Their eyes met, and she beamed at him.

She could still feel him in a crowded room. It warmed a part of him that had been cold for a very long time.

He pulled out the barstool and sat.

“Hey, handsome. What can I get you? Just so you know, Ol’ Ray did bring some moonshine . . . He said Dusty wanted it. I can get you some of that,” she joked with a wag of her eyebrows.

Ray’s moonshine was the stuff of legends—and not in a good way. His dad used to swear it could be used to peel paint.

“Whoa, Sunshine. I thought we were getting back together. I didn’t think you were going to try and kill me.”

Sunny laughed and tossed her hair over her shoulder, and it was all he could do to not jump over the bar and do dirty things to her.

The way Mitch’s eyes kept following her told him not only was that not an option . . . but he also might have to punch him in the face.

“Has he been like that all night?” he said, nodding over to him.

“He’s harmless.”

Asher didn’t like it, but he trusted Sunny. She’d put many guys in their place over the years.

“Just give me a beer,” he said.

For the next hour, Asher sat on his stool, occasionally chatting with Sunny but, mostly, just watching her.

Of course she had picked up shifts as a bartender. She was a natural. Her face beamed with laughter as she chatted with the regulars.

While Mitch Montgomery could kick rocks, the way Sunny lit up a room wasn’t lost on anyone.
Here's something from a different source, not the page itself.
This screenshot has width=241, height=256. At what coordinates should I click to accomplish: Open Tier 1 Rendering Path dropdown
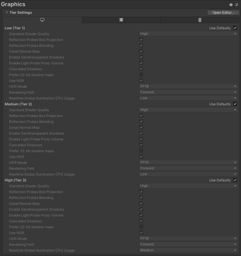pyautogui.click(x=188, y=92)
Ever since they met in third grade, Sunny had been just like this. People gravitated toward her to get even an ounce of her warmth.

As the clock ticked on, the bar started to calm down until it was just a handful of regulars about to start their walk home.

“Do you need me to call you a taxi?” Sunny asked a patron.

“No, my old lady’s gonna get me,” he slurred before stumbling out of the bar.

Sunny followed him to the door, and Asher’s eyes never left her until she locked it, switched off the Open sign, and turned and pinned him with a heated gaze.

“Don’t look at me like that,” she said as she made her way behind the bar. “I still have some closing duties to finish up before we can get out of here.”

“What do you have to do? I can help.”

“You just sit there and look pretty.” She wiped down the counter.

He shook his head, laughing. “Do the chairs need to be put up?”

“Yeah,” Sunny said from the other end of the bar.

Asher got to work setting up the chairs. “Sweep and mop?”

“Yes, please,” Sunny called from the office, where she was counting her drawer.

They both worked as the jukebox played Patsy Cline.

Asher went into the storeroom to put the mop up as the song changed to “Give Me One Reason” by Tracie Chapman.

A smile stretched across his face at the sound of it, as the song held a lot of memories for them.